__DATA ENTRIES__
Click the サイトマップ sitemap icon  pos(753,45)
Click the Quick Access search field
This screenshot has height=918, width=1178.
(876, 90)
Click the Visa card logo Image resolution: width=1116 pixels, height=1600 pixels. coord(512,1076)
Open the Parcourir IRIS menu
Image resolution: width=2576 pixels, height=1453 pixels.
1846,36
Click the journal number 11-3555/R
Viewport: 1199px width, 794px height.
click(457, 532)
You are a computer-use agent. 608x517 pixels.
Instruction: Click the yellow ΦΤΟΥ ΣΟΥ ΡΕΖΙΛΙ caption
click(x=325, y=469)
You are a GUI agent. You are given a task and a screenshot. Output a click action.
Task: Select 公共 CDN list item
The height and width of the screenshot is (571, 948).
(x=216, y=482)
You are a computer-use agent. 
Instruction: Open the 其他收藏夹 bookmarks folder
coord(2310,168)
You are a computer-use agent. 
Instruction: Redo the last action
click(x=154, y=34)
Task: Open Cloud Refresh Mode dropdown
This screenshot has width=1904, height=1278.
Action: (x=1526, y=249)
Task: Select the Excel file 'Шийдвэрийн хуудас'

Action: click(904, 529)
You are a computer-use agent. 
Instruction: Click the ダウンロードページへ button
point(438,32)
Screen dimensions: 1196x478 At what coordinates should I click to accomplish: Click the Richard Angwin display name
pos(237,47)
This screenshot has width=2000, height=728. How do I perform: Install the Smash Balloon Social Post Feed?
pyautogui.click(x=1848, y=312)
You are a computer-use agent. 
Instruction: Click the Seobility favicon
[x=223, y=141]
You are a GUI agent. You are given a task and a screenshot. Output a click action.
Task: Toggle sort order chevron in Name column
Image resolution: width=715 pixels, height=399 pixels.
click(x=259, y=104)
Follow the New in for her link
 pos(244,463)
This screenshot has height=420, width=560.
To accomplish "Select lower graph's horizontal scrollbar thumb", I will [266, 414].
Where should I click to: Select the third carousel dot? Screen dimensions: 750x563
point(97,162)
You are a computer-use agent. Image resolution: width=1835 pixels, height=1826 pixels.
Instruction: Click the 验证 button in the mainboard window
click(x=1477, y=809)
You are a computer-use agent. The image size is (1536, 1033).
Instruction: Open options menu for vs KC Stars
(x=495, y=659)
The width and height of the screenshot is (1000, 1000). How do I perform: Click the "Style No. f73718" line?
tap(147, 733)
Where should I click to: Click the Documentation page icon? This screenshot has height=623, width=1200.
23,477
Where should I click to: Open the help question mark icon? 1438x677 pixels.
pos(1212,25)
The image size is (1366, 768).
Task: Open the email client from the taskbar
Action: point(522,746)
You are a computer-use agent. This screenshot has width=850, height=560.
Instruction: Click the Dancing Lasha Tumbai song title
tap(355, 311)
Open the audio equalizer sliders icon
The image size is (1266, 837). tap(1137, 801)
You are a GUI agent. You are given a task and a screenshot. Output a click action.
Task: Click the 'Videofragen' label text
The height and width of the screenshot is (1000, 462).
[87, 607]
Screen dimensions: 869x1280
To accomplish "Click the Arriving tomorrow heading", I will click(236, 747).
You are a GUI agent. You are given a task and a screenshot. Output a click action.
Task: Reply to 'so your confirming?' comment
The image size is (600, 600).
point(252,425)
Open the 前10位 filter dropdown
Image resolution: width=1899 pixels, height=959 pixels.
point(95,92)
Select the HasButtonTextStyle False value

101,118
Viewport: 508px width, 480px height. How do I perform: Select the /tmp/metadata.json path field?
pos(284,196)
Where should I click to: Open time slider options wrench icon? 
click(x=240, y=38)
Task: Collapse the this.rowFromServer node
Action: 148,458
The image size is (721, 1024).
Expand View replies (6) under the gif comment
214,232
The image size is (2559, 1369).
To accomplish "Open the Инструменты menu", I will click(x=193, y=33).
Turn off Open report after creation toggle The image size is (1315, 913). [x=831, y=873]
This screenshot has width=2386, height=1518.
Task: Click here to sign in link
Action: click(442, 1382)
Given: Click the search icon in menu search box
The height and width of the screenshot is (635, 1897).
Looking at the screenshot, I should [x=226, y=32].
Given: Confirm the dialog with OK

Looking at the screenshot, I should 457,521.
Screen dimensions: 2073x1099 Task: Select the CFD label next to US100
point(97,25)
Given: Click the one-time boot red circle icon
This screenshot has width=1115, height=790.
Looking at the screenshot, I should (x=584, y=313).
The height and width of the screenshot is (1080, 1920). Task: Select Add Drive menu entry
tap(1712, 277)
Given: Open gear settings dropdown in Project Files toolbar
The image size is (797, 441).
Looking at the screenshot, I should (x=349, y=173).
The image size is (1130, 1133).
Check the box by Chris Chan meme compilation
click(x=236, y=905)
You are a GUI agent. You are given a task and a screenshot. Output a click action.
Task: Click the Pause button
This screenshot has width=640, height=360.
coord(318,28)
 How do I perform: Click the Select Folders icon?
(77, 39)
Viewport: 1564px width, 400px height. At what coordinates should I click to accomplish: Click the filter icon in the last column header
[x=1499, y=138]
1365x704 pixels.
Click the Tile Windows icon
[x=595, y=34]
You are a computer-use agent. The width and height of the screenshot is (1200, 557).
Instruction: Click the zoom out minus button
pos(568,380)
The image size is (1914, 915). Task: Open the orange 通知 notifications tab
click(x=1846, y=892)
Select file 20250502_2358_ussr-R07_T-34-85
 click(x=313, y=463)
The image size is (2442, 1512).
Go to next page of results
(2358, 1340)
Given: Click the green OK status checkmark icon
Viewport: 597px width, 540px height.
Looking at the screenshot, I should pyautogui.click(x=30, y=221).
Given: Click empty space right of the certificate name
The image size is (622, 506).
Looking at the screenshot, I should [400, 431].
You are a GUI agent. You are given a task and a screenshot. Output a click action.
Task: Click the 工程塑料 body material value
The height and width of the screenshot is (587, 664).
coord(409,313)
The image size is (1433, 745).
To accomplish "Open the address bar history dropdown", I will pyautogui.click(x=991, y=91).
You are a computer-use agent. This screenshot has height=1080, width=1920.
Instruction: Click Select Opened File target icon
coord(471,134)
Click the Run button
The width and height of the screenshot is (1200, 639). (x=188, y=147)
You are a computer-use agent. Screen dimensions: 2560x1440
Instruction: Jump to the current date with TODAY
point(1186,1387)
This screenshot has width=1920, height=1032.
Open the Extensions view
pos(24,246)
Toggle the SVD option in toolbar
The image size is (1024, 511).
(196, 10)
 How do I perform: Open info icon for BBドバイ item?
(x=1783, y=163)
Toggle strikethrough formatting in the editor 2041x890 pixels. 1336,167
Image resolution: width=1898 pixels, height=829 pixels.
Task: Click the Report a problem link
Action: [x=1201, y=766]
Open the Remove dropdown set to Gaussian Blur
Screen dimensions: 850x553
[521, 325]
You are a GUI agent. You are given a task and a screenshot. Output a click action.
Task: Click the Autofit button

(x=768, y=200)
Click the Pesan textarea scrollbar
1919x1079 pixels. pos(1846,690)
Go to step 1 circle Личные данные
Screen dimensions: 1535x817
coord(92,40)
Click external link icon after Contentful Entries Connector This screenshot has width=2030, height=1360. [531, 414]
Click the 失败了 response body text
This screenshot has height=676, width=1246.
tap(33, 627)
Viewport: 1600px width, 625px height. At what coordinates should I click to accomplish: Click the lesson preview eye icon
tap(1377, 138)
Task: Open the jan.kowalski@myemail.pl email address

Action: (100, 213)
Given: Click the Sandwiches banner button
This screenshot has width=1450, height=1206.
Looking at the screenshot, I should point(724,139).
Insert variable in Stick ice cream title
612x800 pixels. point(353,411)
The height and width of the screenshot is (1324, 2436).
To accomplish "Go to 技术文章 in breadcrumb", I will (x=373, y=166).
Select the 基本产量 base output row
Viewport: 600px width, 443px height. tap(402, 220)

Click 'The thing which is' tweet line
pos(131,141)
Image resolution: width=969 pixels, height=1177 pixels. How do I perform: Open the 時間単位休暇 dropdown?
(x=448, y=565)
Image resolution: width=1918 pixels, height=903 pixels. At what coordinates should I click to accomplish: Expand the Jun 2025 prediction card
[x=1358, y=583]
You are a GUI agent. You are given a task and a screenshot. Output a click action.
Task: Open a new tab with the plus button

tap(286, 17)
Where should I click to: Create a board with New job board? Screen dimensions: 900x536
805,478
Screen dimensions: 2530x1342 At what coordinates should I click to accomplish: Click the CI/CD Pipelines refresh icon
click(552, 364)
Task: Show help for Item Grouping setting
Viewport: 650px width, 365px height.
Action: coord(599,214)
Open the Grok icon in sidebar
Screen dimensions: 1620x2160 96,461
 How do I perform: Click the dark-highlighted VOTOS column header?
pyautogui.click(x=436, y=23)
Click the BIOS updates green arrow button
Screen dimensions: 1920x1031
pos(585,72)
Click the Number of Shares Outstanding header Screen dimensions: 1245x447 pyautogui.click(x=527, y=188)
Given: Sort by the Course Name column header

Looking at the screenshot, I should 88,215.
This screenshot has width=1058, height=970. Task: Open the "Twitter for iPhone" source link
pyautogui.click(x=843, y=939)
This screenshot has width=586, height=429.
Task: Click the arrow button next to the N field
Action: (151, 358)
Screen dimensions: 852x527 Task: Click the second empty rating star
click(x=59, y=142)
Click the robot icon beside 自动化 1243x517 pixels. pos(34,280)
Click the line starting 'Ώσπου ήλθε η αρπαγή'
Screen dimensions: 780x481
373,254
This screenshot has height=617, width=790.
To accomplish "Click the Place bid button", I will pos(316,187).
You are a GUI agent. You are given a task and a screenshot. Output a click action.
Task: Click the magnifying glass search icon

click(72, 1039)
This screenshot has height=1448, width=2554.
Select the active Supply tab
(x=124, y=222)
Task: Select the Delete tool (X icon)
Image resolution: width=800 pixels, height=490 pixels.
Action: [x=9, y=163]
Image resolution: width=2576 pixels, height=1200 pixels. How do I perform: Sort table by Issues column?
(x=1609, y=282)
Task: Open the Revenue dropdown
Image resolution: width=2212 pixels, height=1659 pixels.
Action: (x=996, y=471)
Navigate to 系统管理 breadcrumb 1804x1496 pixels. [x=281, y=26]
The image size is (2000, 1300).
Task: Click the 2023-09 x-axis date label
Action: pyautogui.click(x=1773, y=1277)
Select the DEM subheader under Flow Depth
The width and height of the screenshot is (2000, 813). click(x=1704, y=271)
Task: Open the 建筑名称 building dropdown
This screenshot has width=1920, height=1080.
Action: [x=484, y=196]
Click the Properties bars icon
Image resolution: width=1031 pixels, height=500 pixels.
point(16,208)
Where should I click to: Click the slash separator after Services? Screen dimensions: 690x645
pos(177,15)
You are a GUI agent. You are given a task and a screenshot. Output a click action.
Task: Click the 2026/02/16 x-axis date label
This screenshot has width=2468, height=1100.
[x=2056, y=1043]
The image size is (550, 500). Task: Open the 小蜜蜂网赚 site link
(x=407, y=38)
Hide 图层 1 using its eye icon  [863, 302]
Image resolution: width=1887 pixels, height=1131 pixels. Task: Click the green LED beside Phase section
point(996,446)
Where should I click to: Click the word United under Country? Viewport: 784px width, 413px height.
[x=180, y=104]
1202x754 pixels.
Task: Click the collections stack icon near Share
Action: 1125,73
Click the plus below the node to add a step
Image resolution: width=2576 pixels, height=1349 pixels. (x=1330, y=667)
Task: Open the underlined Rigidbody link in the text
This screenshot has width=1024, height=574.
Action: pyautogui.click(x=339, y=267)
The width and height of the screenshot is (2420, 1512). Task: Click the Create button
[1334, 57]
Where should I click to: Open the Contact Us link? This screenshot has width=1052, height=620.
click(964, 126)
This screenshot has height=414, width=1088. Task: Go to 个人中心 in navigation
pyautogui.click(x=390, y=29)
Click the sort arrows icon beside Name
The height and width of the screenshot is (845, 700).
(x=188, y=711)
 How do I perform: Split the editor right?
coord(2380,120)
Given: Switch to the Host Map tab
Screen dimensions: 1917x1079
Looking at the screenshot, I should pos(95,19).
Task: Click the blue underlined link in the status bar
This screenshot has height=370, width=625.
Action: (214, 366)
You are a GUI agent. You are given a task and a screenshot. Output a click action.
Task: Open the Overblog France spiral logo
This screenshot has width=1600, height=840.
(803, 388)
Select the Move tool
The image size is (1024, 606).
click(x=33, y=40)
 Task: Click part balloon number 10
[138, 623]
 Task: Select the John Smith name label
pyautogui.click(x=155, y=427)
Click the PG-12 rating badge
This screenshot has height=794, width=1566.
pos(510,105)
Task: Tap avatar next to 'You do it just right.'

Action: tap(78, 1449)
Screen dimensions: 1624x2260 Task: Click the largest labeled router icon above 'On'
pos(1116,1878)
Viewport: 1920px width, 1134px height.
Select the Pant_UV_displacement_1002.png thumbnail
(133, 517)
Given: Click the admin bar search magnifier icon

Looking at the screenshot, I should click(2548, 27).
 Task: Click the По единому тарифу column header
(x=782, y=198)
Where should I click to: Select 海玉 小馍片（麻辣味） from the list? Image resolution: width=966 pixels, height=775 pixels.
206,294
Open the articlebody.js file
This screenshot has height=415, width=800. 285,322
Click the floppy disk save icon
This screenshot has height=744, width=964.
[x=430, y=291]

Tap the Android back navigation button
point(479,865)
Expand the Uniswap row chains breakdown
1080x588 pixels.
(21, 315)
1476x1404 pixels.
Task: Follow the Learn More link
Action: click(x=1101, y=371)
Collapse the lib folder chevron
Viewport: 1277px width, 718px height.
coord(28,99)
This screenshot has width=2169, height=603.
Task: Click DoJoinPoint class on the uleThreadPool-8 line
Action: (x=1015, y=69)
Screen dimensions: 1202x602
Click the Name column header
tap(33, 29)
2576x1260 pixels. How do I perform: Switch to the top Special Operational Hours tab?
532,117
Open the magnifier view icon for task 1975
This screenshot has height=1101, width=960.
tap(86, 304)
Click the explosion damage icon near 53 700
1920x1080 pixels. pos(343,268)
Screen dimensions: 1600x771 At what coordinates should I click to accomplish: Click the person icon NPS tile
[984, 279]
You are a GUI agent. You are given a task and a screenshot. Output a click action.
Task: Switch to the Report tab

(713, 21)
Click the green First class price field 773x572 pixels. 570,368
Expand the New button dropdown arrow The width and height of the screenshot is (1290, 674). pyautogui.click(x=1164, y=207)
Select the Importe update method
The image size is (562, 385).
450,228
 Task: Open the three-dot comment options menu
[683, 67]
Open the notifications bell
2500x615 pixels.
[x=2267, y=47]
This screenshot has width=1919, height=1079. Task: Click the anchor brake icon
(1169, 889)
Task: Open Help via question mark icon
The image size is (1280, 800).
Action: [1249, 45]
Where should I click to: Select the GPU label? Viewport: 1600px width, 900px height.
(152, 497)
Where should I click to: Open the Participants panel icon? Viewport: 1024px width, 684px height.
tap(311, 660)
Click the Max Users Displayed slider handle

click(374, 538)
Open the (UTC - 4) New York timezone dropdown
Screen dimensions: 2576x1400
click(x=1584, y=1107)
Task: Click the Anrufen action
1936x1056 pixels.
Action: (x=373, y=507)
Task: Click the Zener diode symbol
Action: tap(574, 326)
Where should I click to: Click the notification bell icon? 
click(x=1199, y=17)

__TASK GOAL__
Rewrite the rows starting at the line that contains "Where should I click to: Select the GPU" and ending at the last row, changing "Participants" to "Attendees" and leaving everything else the same.

__COMPLETED TASK__
Where should I click to: Select the GPU label? Viewport: 1600px width, 900px height.
(152, 497)
Where should I click to: Open the Attendees panel icon? Viewport: 1024px width, 684px height.
tap(311, 660)
Click the Max Users Displayed slider handle

click(374, 538)
Open the (UTC - 4) New York timezone dropdown
Screen dimensions: 2576x1400
click(x=1584, y=1107)
Task: Click the Anrufen action
1936x1056 pixels.
Action: (x=373, y=507)
Task: Click the Zener diode symbol
Action: tap(574, 326)
Where should I click to: Click the notification bell icon? 
click(x=1199, y=17)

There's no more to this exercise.